▶ [Task prompt]
The entries below are to be written out again without alteration.

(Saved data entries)
——————
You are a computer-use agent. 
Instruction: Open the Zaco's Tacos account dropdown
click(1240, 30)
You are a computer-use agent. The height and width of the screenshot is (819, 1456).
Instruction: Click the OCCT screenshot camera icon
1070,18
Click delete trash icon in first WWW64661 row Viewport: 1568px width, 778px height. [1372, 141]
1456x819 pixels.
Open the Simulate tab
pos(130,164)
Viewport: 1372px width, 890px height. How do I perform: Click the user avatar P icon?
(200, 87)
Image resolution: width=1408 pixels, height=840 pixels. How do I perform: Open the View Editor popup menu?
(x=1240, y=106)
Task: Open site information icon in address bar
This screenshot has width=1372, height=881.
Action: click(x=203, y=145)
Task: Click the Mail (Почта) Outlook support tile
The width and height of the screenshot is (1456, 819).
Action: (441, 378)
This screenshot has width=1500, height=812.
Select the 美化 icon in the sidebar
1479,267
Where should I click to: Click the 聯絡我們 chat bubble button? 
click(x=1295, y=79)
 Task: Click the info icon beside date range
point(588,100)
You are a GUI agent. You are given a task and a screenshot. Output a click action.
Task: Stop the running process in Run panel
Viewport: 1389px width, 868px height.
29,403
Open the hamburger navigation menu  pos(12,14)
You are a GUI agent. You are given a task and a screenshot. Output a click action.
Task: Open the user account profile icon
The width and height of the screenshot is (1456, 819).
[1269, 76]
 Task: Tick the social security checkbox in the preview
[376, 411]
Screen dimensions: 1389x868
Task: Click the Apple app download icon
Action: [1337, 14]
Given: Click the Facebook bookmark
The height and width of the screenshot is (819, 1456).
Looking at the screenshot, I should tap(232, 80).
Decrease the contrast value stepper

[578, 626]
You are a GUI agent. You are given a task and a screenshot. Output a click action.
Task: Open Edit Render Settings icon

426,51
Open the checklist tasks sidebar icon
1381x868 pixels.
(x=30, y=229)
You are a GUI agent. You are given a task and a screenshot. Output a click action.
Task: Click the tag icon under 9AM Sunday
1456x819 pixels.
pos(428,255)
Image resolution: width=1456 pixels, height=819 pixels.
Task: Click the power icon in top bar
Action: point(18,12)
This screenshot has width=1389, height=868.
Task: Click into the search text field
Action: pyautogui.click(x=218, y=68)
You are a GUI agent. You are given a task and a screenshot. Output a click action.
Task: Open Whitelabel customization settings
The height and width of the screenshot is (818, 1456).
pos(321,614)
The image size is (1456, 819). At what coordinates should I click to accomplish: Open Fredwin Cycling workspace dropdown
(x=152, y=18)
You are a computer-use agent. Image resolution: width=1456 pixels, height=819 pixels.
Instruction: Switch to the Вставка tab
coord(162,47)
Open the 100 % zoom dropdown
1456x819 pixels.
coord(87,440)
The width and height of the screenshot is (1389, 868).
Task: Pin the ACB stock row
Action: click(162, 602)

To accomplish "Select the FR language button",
——————
▶ [Answer for this exercise]
You are a computer-use agent. 
Instruction: Open the Zaco's Tacos account dropdown
click(1240, 30)
You are a computer-use agent. The height and width of the screenshot is (819, 1456).
Instruction: Click the OCCT screenshot camera icon
1070,18
Click delete trash icon in first WWW64661 row Viewport: 1568px width, 778px height. [1372, 141]
1456x819 pixels.
Open the Simulate tab
pos(130,164)
Viewport: 1372px width, 890px height. How do I perform: Click the user avatar P icon?
(200, 87)
Image resolution: width=1408 pixels, height=840 pixels. How do I perform: Open the View Editor popup menu?
(x=1240, y=106)
Task: Open site information icon in address bar
This screenshot has width=1372, height=881.
Action: click(x=203, y=145)
Task: Click the Mail (Почта) Outlook support tile
The width and height of the screenshot is (1456, 819).
Action: (441, 378)
This screenshot has width=1500, height=812.
Select the 美化 icon in the sidebar
1479,267
Where should I click to: Click the 聯絡我們 chat bubble button? 
click(x=1295, y=79)
 Task: Click the info icon beside date range
point(588,100)
You are a GUI agent. You are given a task and a screenshot. Output a click action.
Task: Stop the running process in Run panel
Viewport: 1389px width, 868px height.
29,403
Open the hamburger navigation menu  pos(12,14)
You are a GUI agent. You are given a task and a screenshot. Output a click action.
Task: Open the user account profile icon
The width and height of the screenshot is (1456, 819).
[1269, 76]
 Task: Tick the social security checkbox in the preview
[376, 411]
Screen dimensions: 1389x868
Task: Click the Apple app download icon
Action: [1337, 14]
Given: Click the Facebook bookmark
The height and width of the screenshot is (819, 1456).
Looking at the screenshot, I should tap(232, 80).
Decrease the contrast value stepper

[578, 626]
You are a GUI agent. You are given a task and a screenshot. Output a click action.
Task: Open Edit Render Settings icon

426,51
Open the checklist tasks sidebar icon
1381x868 pixels.
(x=30, y=229)
You are a GUI agent. You are given a task and a screenshot. Output a click action.
Task: Click the tag icon under 9AM Sunday
1456x819 pixels.
pos(428,255)
Image resolution: width=1456 pixels, height=819 pixels.
Task: Click the power icon in top bar
Action: point(18,12)
This screenshot has width=1389, height=868.
Task: Click into the search text field
Action: pyautogui.click(x=218, y=68)
You are a GUI agent. You are given a task and a screenshot. Output a click action.
Task: Open Whitelabel customization settings
The height and width of the screenshot is (818, 1456).
pos(321,614)
The image size is (1456, 819). At what coordinates should I click to accomplish: Open Fredwin Cycling workspace dropdown
(x=152, y=18)
You are a computer-use agent. Image resolution: width=1456 pixels, height=819 pixels.
Instruction: Switch to the Вставка tab
coord(162,47)
Open the 100 % zoom dropdown
1456x819 pixels.
coord(87,440)
The width and height of the screenshot is (1389, 868).
Task: Pin the ACB stock row
Action: click(162, 602)

To accomplish "Select the FR language button",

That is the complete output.